Your task >> The answer should hold exactly the lines of the entries below from the one containing "You are a computer-use agent. Viewport: 1061px" through the last line, both included.

Extracted data entries:

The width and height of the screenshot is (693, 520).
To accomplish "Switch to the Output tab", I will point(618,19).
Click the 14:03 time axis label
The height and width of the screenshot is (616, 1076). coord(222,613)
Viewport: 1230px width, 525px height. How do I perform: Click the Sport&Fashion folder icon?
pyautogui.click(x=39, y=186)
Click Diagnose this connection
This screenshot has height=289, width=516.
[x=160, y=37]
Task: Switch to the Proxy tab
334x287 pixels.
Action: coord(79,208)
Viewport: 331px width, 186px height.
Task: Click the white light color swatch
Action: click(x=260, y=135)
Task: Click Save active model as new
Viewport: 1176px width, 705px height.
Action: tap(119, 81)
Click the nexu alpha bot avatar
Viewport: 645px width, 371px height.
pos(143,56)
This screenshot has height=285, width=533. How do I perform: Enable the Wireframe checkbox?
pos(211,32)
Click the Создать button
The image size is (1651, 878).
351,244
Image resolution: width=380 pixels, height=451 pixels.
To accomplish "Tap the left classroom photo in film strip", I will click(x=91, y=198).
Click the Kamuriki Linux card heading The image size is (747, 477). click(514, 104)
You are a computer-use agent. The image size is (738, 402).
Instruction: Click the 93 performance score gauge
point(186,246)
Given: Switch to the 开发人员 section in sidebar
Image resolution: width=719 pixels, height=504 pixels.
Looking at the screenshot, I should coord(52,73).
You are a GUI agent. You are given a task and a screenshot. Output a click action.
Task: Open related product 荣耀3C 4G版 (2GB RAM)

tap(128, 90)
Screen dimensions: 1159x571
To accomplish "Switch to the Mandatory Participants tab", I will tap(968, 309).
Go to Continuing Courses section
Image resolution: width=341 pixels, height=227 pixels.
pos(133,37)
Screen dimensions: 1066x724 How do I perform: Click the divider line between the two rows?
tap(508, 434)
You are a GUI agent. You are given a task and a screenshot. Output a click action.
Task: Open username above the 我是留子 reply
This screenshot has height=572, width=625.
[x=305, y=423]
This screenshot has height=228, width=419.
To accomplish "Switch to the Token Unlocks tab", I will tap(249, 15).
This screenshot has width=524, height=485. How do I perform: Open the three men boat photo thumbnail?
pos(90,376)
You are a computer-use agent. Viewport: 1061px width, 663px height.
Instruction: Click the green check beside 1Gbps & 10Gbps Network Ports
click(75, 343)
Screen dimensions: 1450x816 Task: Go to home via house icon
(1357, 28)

Solution to the exercise >>
You are a computer-use agent. Viewport: 1061px width, 663px height.
Instruction: Click the green check beside 1Gbps & 10Gbps Network Ports
click(75, 343)
Screen dimensions: 1450x816 Task: Go to home via house icon
(1357, 28)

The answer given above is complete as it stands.